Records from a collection
*** Block opens ***

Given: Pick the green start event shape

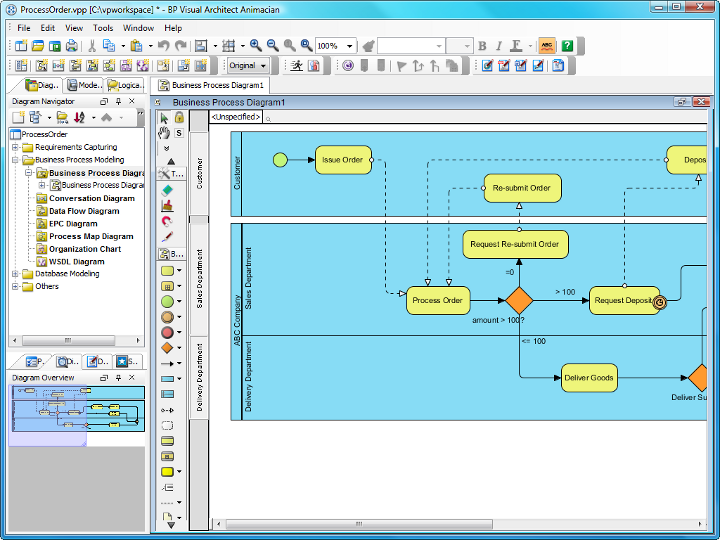Looking at the screenshot, I should pos(167,302).

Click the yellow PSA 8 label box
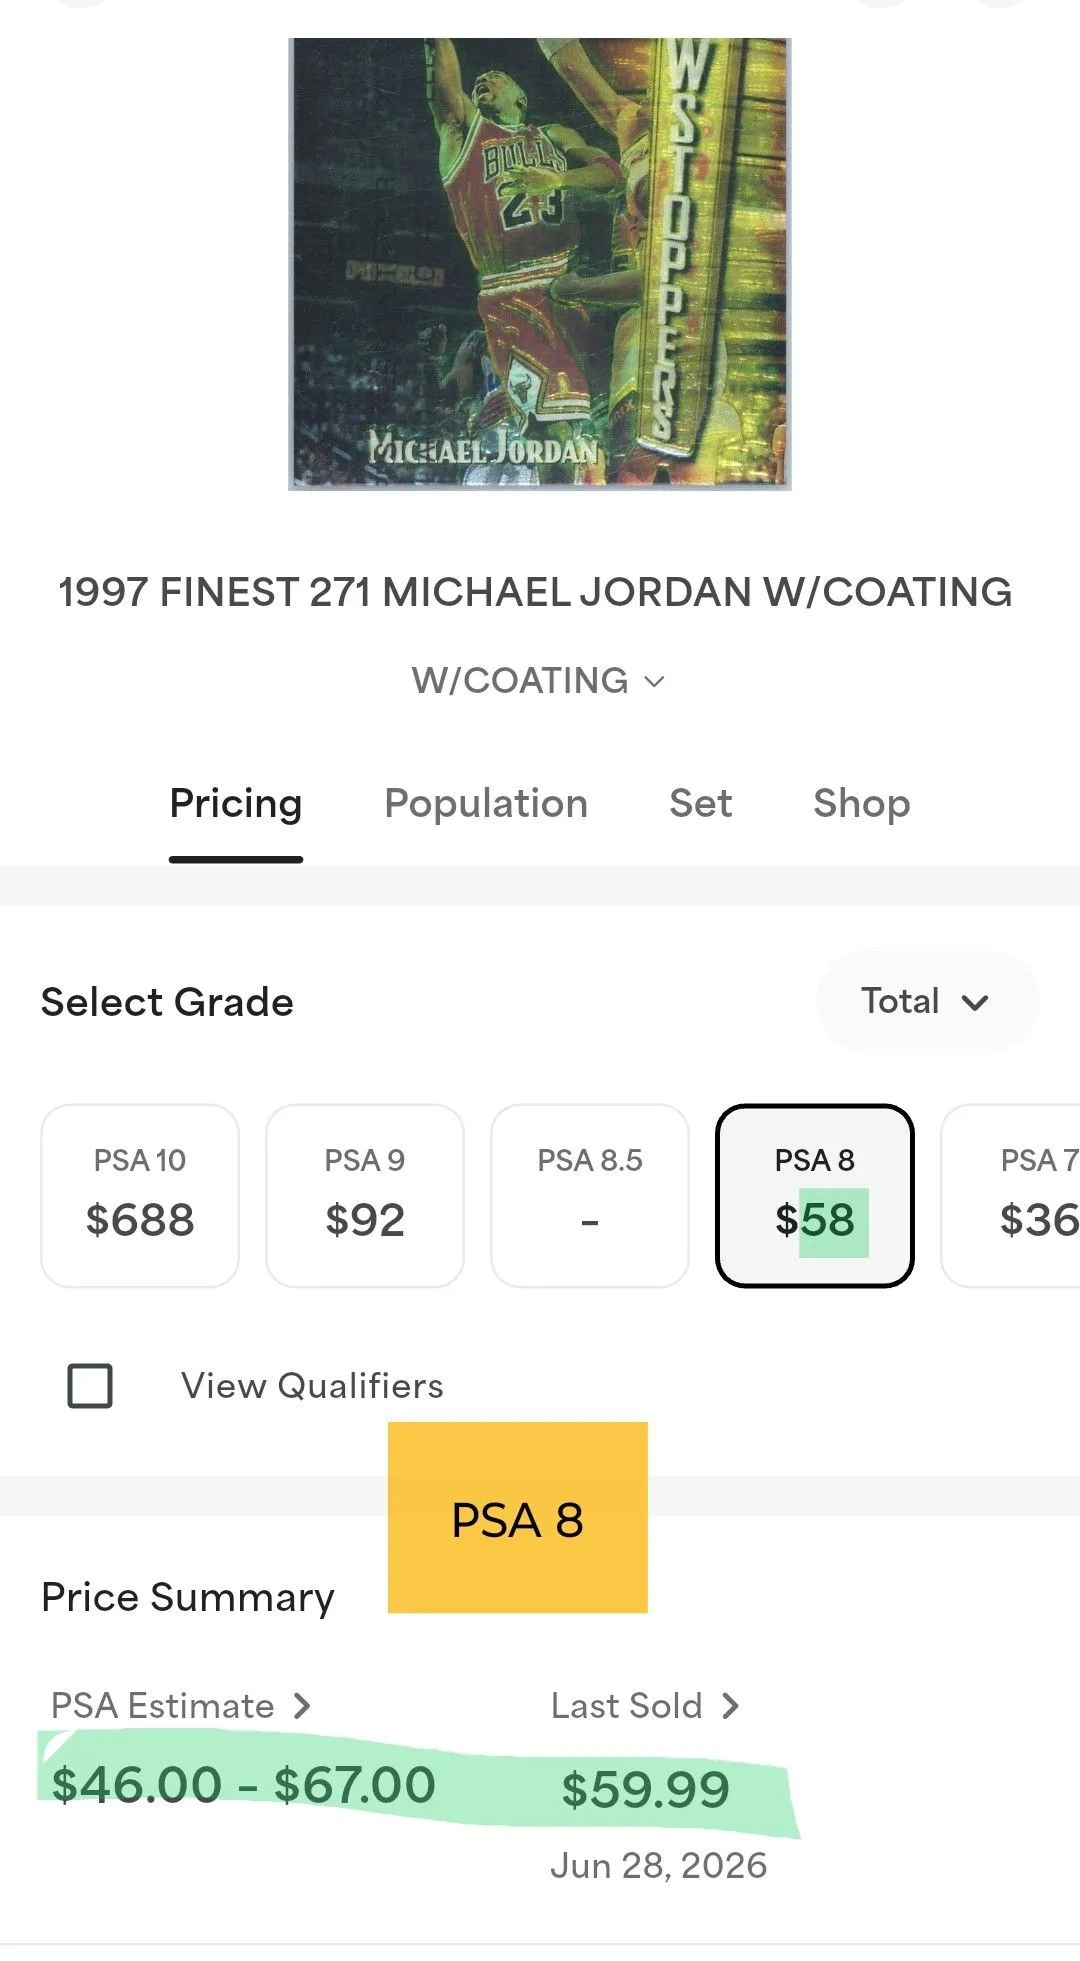518,1517
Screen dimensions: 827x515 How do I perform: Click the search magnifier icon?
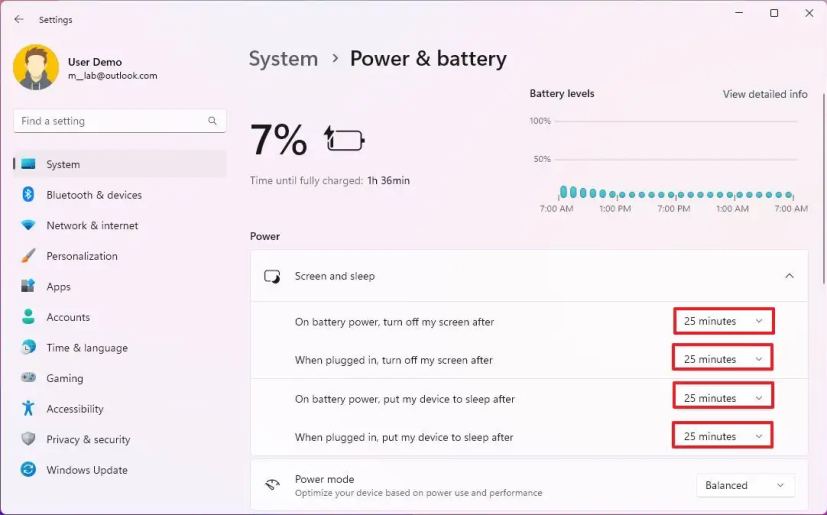point(212,121)
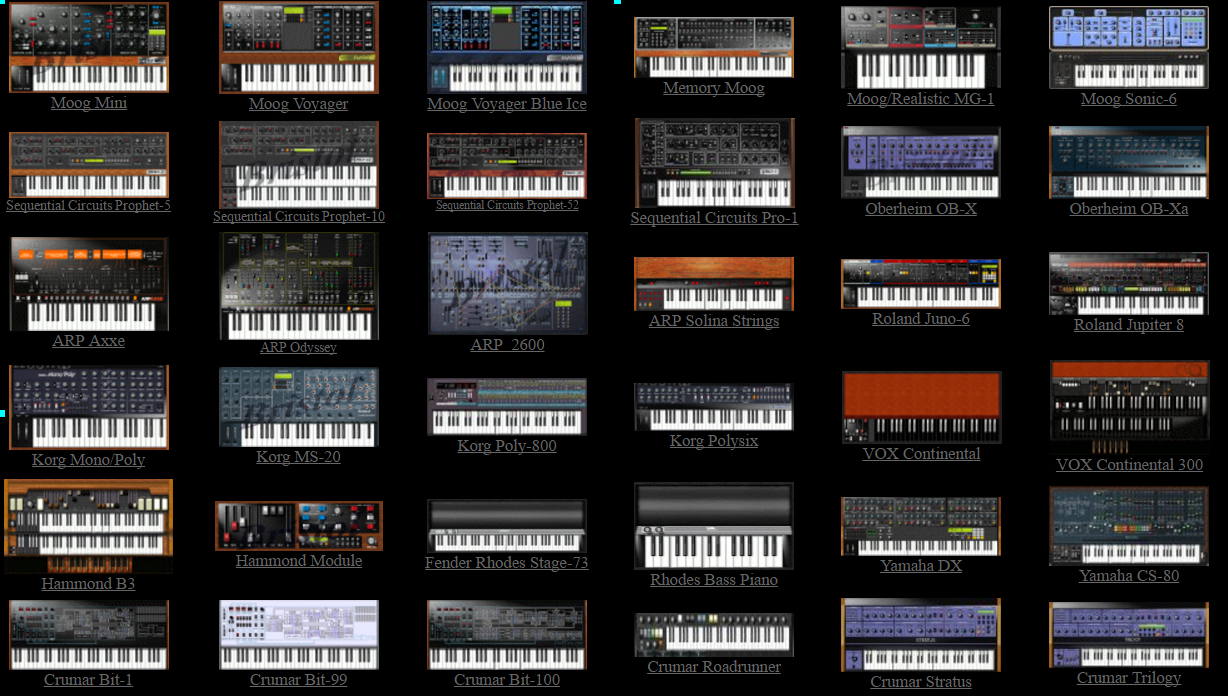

*** Block closes ***

**YOUR ASSIGNMENT:** Leave out the pictures, and retype exactly the lines from the one containing "Click the yellow PSA 8 label box" through the last line of the data above, no more and no less.

**RESULT:**
Click the yellow PSA 8 label box
518,1517
Screen dimensions: 827x515 How do I perform: Click the search magnifier icon?
point(212,121)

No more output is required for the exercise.